Awesome
AI4ESS Summer School Hackathon 2020
This repository contains Jupyter notebooks for the challenge problems of the 2020 AI for Earth System Science Summer School.
Contributors
- Aaron Bansemer
- Charlie Becker
- Chih-Chieh (Jack) Chen
- David John Gagne
- Gabrielle Gantos
- Andrew Gettelman
- Matt Hayman
- Alma Hodzic
- Karthik Kashinath
- Rich Loft
- Keely Lawrence
- Taysia Peterson
- Gunther Wallach
- Siyaun Wang
- Ankur Mahesh
- Natasha Flyer
Challenge Problems
-
GOES : Predict the probability of lightning in the next hour from GOES-16 infrared imagery.
-
HOLODEC : Accelerate the processing of an airborne holographic cloud particle imager with deep learning.
-
GECKO : Emulate the GECKO-A complex organic chemistry model with a simpler machine learning approach.
-
Microphysics : Emulate the warm rain processes within the Tel Aviv University (TAU) spectral bin microphysics scheme for use within the Community Atmosphere Model.
-
El Niño : Predict the intensity of ENSO from spatial observations and climate model output.
Requirements
The hackathon notebooks require the following Python libraries and at least Python 3.7 installed:
- numpy
- pip
- scipy
- matplotlib
- pandas
- tqdm
- s3fs
- pyyaml
- netcdf4
- xarray
- h5netcdf
- dask
- pyarrow
- tensorflow
- scikit-learn
- goes16ci
- mlmicrophysics
- jupyter
- zarr
Setup
The hackathon notebooks can be run from 3 platforms: Jupyterhub, Google Colab, and locally. Jupyterhub and Google Colab run entirely within the browser, so all you will require is a modern internet browser and a strong web connection. Advanced users can install and run on their local machine, but deep learning training performance may be degraded by the lack of GPU.
Jupyterhub
If you registered for the hackathon, we will send you an email with a link to the jupyterhub website. There you can log in with the Gmail or G-Suite account you provided at registration. A progress bar will then appear, followed by a Jupyter lab instance. The notebooks will be preinstalled in the ai4ess-hackathon-2020/notebooks directory. Your instance come with 30 GB of storage that will persist over the course of the Hackathon even if you log out. Tensorflow and scikit-learn are the main ML libraries being used in the Hackathon. PyTorch is also installed on
Google Colab
If you are not part of the hackathon, you can still run the hackathon notebooks in the cloud through Google Colab. For a given hackathon problem, click the Open in Colab link above to open a challenge problem notebook in Colab. To install needed dependencies, run the ! pip install ...

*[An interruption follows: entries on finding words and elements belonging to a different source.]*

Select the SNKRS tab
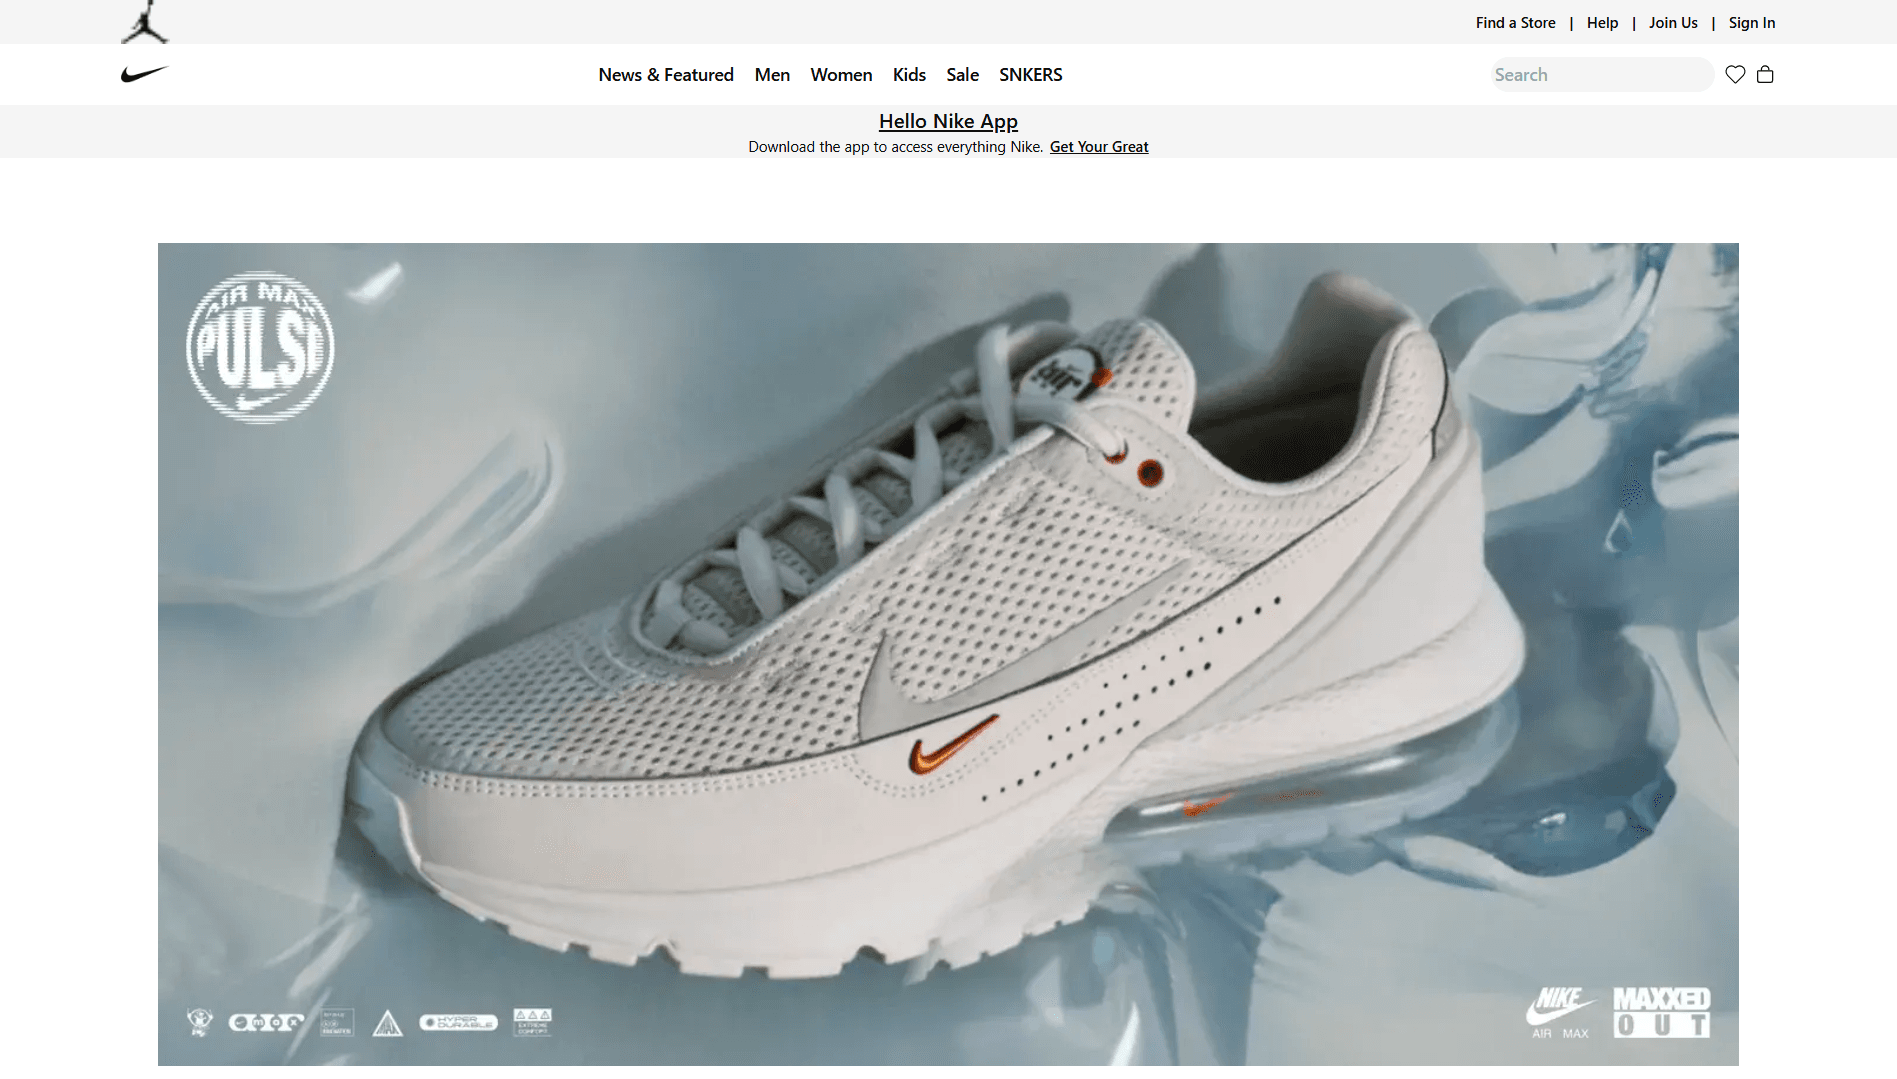This screenshot has width=1897, height=1079. (x=1030, y=74)
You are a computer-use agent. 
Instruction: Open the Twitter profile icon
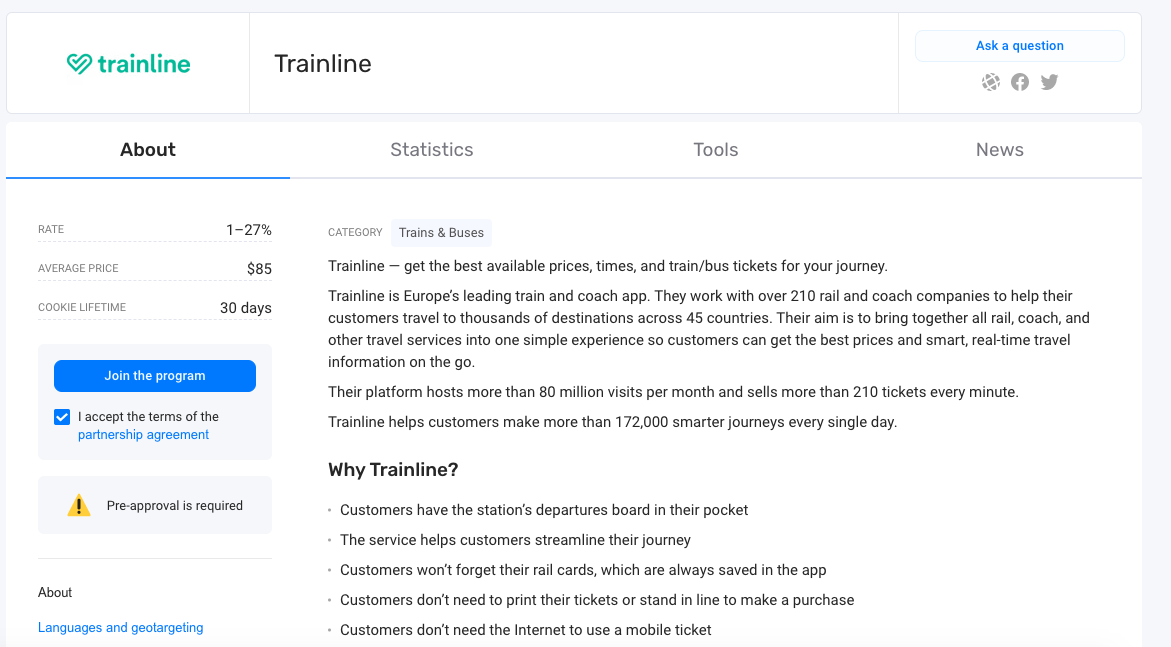click(1048, 82)
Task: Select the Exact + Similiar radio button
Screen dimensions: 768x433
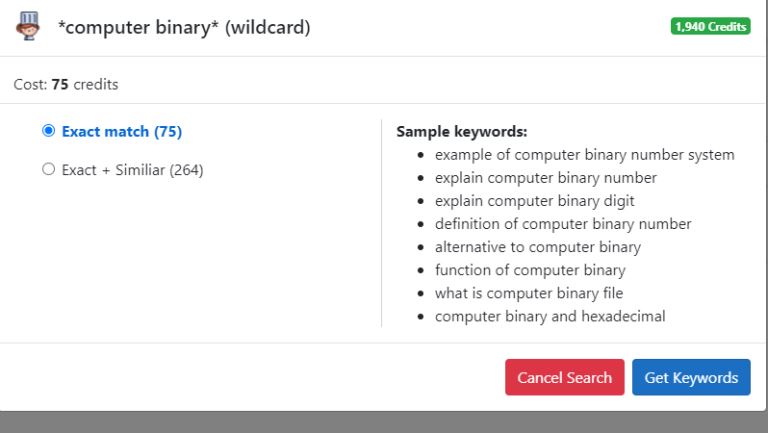Action: [x=48, y=169]
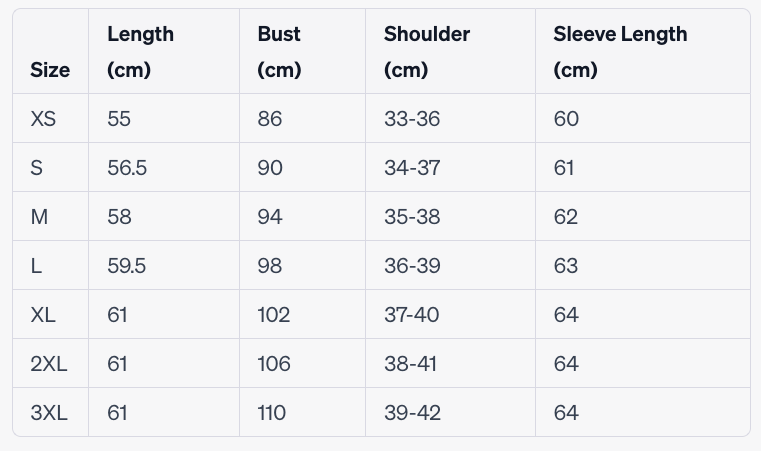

cell at the beginning of the notebook. If you want to save the changes you made to a notebook, under the File menu you can save to Google Drive, Github, or your local computer.
Local Machine
You can also run the notebooks on your own computer or a remote cluster. First install Miniconda. Then install the main dependencies with
conda install -c conda-forge numpy scipy matplotlib pandas tqdm s3fs pyyaml netcdf4 xarray h5netcdf dask pyarrow scikit-learn jupyter ipython pip
.
You will need need pip to install the remaining libraries:
pip install tensorflow goes16ci mlmicrophysics
.
Next, clone this repository locally with
git clone https://github.com/NCAR/ai4ess-hackathon-2020.git
.
Finally start Jupyter Lab in your home directory
jupyter lab
Inside jupyter lab navigate to ai4ess-hackathon-2020/notebooks to access the hackathon notebooks. You will need internet access to load the data. Some of the datasets are 10-20 GB in size, so please be careful about streaming or downloading them locally if you have data caps from your internet service provider.